Junto a estas ciudades gallegas, otras doscientas en toda España apagarán sus luces durante estos sesenta minutos, al igual que lo harán las principales urbes del planeta, desde París a la Isla Chatham (Nueva Zelanda), punto donde comenzará a apagarse progresivamente el planeta cuando las agujas del reloj marquen las ocho y media. También lo harán más de 500 empresas y 160 instituciones educativas en España y más de 1.000 millones de personas en todo el mundo. Los establecimientos de El Corte Inglés en Galicia y los institutos del CSIC son algunas de las entidades que participarán en la campaña.

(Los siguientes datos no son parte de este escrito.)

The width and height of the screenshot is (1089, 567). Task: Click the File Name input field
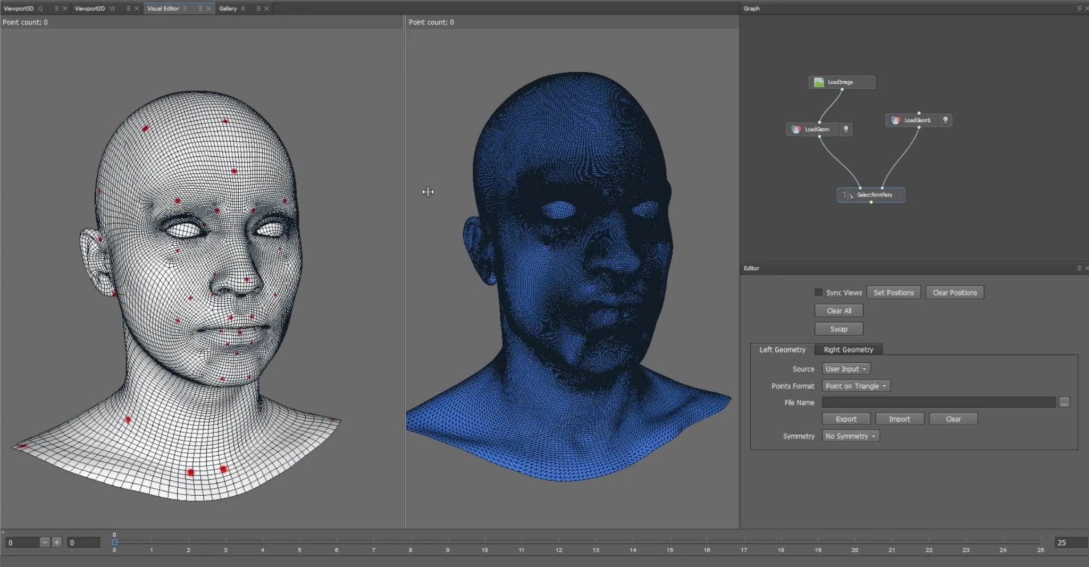(x=939, y=403)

Antón Lois, portavoz de Amigos de la Tierra, una de las asociaciones que apoya la Hora del Planeta, anima a todos los gallegos a sumarse a la convocatoria para demostrar a los gobiernos que la ciudadanía está concienciada de la gravedad del cambio climático y presionar para que se den pasos decididos para combatirlo. "Es un acto simbólico que no resuelve el problema, pero que demuestra que asumimos que el cambio climático es el principal problema medioambiental al que nos enfrentamos", explica Lois, quien recuerda que el calentamiento global es ya un diagnóstico inapelable. "Ya nadie duda de que es una realidad, consecuencia de la actividad humana. Por ahora solo estamos viendo los indicios, pero tendrá unas consecuencias catastróficas. Sin ir más lejos, tener una media de tres temporales al mes era algo inaudito en Galicia hace treinta años", apunta el ecologista, quien añade que invertir el futuro poco halagüeño del planeta es responsabilidad de todos y que la solución pasa por gestos individuales, como el de hoy, y por el compromiso firme de los gobiernos de atajar el problema.